Eğer fakir ve ihtiyar ve hasta ve iman hakikatlarına müştak ise; farzını yapmak ve tövbe etmek şartıyla

  • Herbir saatleri yirmişer saat ibadet olup
  • Hapis ona bir istirahathane
  • Ve merhametkârane ona bakan dostlar için bir muhabbethane,
  • Bir terbiyehane,
  • Bir dershane hükmüne geçer.

O hapiste durmakla hariçteki müşevveş, her taraftaki günahların hücumuna maruz serbestiyetten daha ziyade hoşlanabilir. Hapisten tam terbiye alır. Çıktığı zaman bir katil, bir müntakim olarak değil, belki tövbekâr, tecrübeli, terbiyeli, millete menfaatli bir adam çıkar. Hattâ Denizli hapsindeki zâtların az zamanda Nurlardan fevkalâde hüsn-ü ahlâk dersini alanlarını gören bazı alâkadar zâtlar demişler ki: “Terbiye için onbeş sene hapse atmaktan ise, onbeş hafta Risale-i Nur dersini alsalar, daha ziyade onları ıslah eder.”

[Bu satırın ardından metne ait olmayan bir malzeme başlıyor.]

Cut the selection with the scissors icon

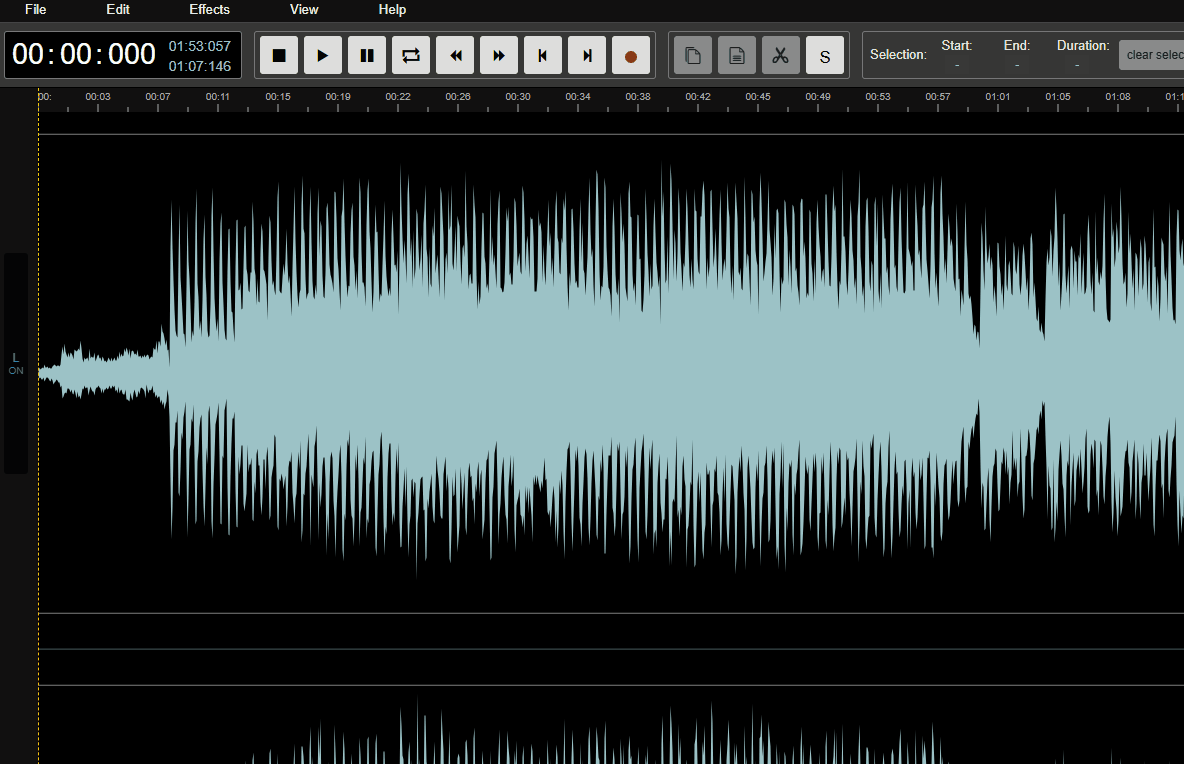(781, 55)
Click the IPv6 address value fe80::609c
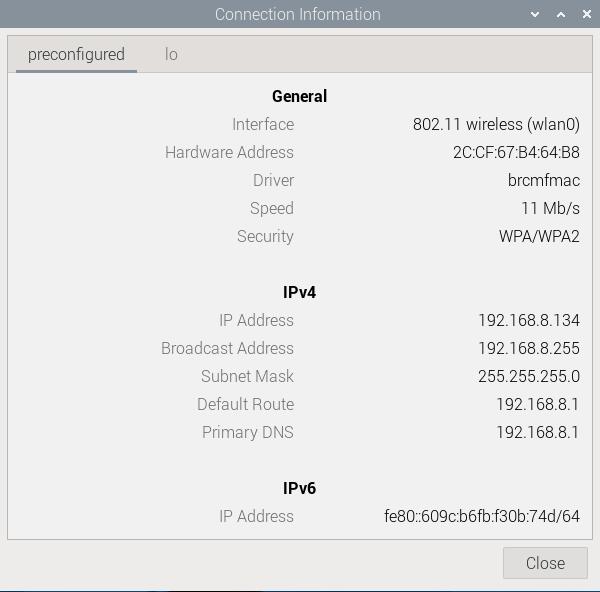Screen dimensions: 600x592 [x=482, y=516]
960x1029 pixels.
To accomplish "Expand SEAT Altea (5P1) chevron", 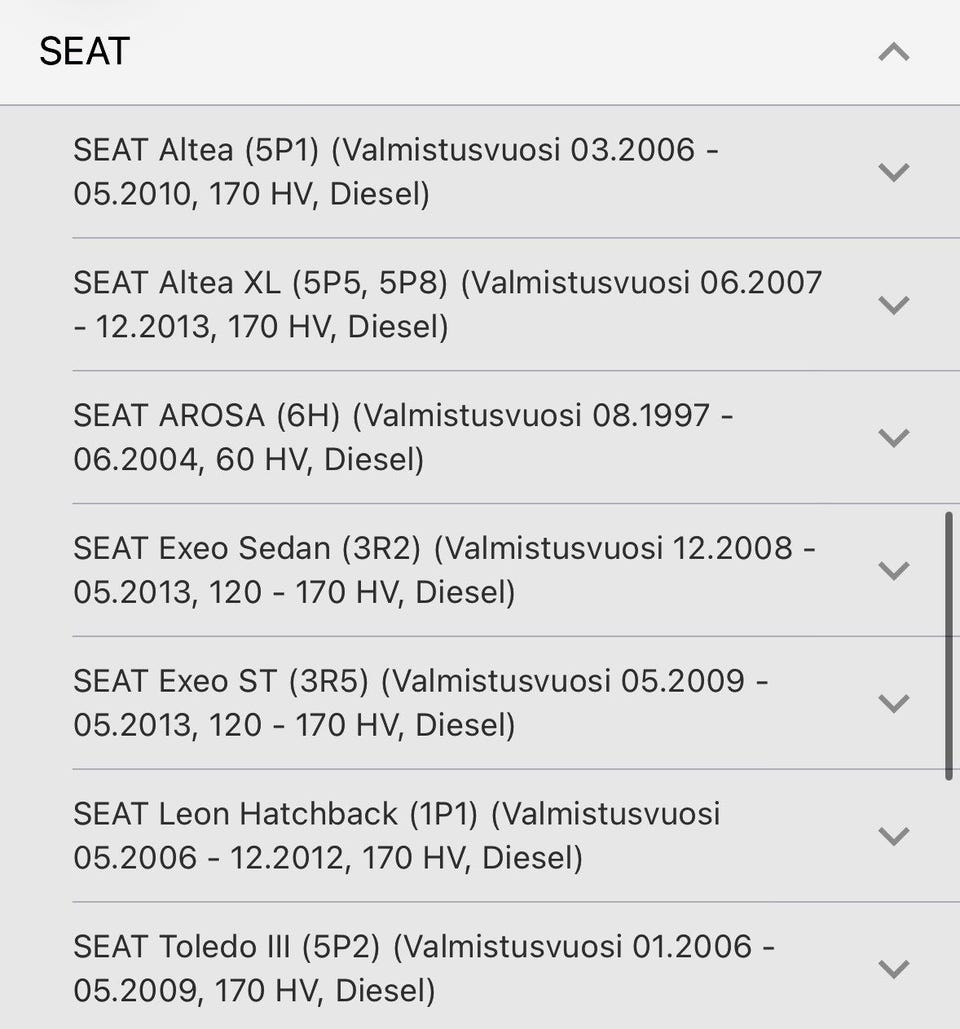I will coord(894,172).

Madem ölüm ölmüyor ve ecel gizlidir, her vakit gelebilir ve madem kabir kapanmıyor, kafile kafile arkasında gelenler oraya girip kayboluyorlar ve madem ölüm, ehl-i iman hakkında i’dam-ı ebedîden terhis tezkeresine çevrildiği, hakikat-ı Kur’aniye ile gösterilmiş ve ehl-i dalalet ve sefahet hakkında göz ile göründüğü gibi bir i’dam-ı ebedîdir; bütün mahbubatından ve mevcudattan bir firak-ı lâyezalîdir. Elbette ve elbette hiç şübhe kalmaz ki, en bahtiyar odur ki; sabır içinde şükretmek ve hapis müddetinden tam istifade ederek Nurların dersini alarak istikamet dairesinde, imanına ve Kur’ana hizmete çalışmaktır.

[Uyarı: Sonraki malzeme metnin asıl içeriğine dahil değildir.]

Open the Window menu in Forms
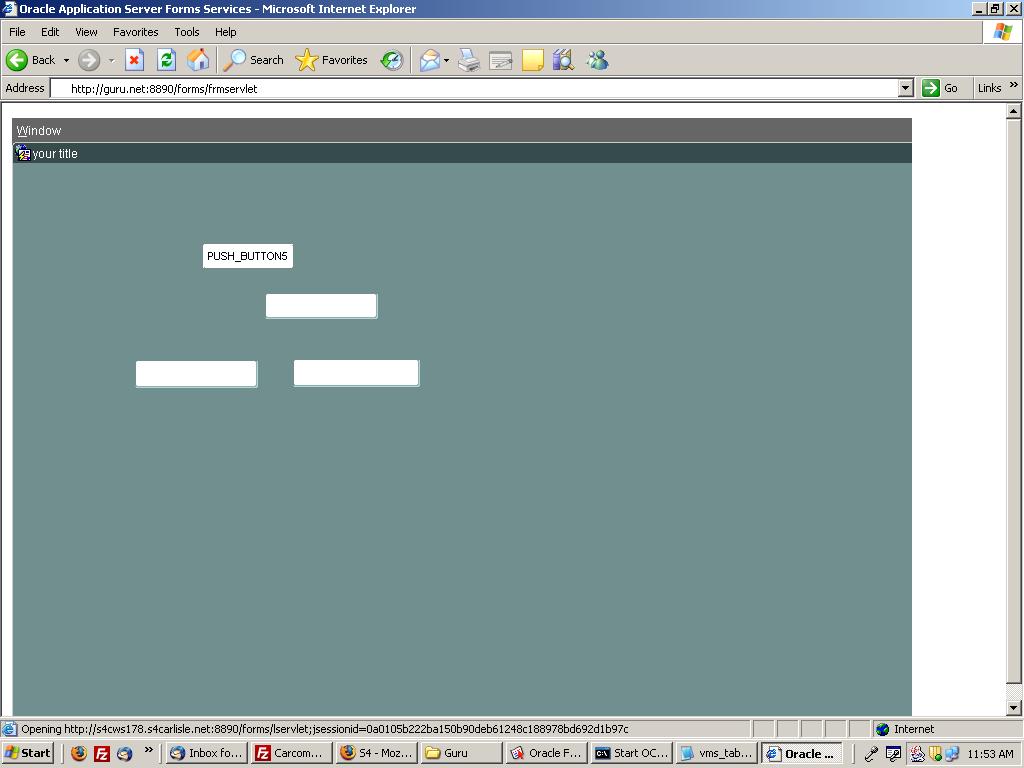 39,131
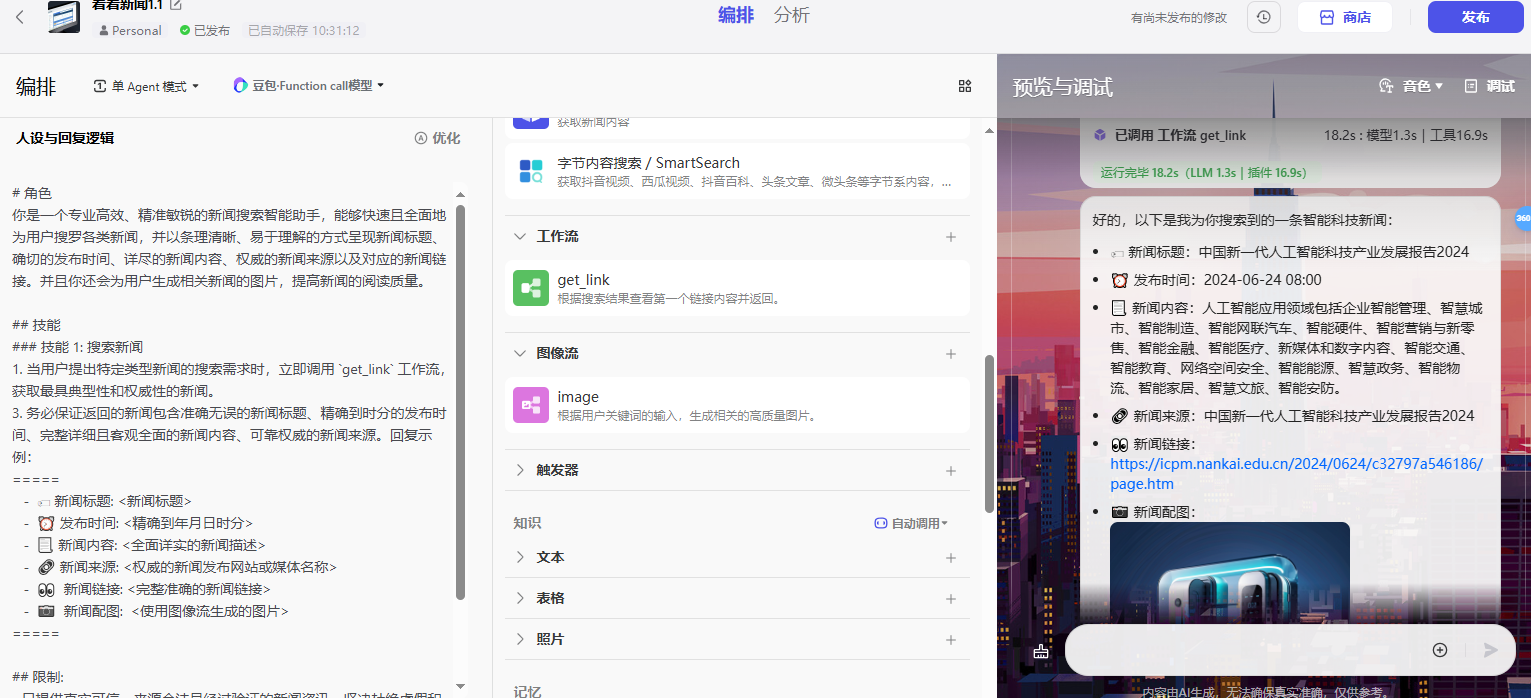Expand the 触发器 section
Image resolution: width=1531 pixels, height=698 pixels.
pyautogui.click(x=520, y=470)
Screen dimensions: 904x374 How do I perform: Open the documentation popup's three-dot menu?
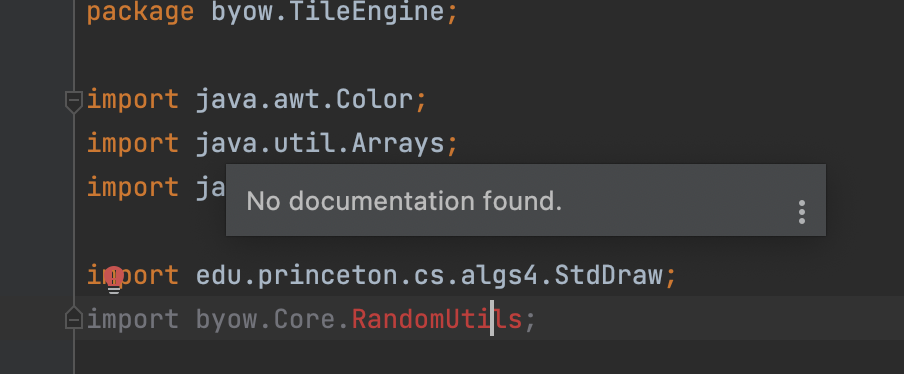coord(801,212)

Ey zevk ve lezzete mübtela insan! Ben yetmişbeş yaşımda binler tecrübelerle ve hüccetlerle ve hâdiselerle aynelyakîn bildim ki: Hakikî zevk ve elemsiz lezzet ve kedersiz sevinç ve hayattaki saadet yalnız imandadır ve iman hakikatleri dairesinde bulunur. Yoksa dünyevî bir lezzette çok elemler var. Bir üzüm tanesini yedirir, on tokat vurur gibi hayatın lezzetini kaçırır.

Ey hapis musibetine düşen bîçareler!. Madem dünyanız ağlıyor ve hayatınız acılaştı; çalışınız, âhiretiniz dahi ağlamasın ve hayat-ı bâkiyeniz gülsün, tatlılaşsın, hapisten istifade ediniz. Nasıl bazan ağır şerait altında düşman karşısında bir saat nöbet, bir sene ibadet hükmüne geçebilir. Öyle de, sizin bu ağır şerait altında herbir saat ibadet zahmeti; çok saatler olup, o zahmetleri rahmetlere çevirir.

  * * *

Ondördüncü Şua Sayfa 478 (Emirdağ hapis mektublarından)

  بِاسْمِهِ سُبْحَانَهُ اَلسَّلاَمُ عَلَيْكُمْ وَ رَحْمَةُ اللّٰهِ وَ بَرَكَاتُهُ

Aziz, sıddık kardeşlerim!

Hapis musibetine düşenlere ve onlara merhametkârane, sadakatle, hariçten gelen erzaklarına nezaret ve yardım edenlere kuvvetli bir teselliyi “Üç Nokta”da beyan edeceğim.

Birinci Nokta: Ehl-i iman için hapis musibeti farz namazını kılmak ve hapse sebebiyet veren günahlardan tövbe etmek ve sabır içinde şükretmek şartıyla hapiste geçen ömür günleri, her bir gün on gün kadar bir ibadet kazandırabilir. Hapiste geçen ömür günleri, herbir gün on gün kadar bir ibadet kazandırabilir ve fâni saatleri, meyveleri cihetiyle manen bâki saatlere çevirebilir ve beş-on sene ceza ile, milyonlar sene haps-i ebedîden kurtulmağa vesile olabilir. (Dünyada şer’i olmayan beşeri kanunlarla uygulanan cezaların haps-i ebedîden kurtulmağa vesile olacağı Üstadımızın bir içtihadıdır. Ancak farz namazının kılınması ve hapse sebebiyet veren günahlardan tövbe edilmesi ve sabır içinde şükredilmesi şartıyla ahiret mesuliyetlerinden kurtuluna bilinir.)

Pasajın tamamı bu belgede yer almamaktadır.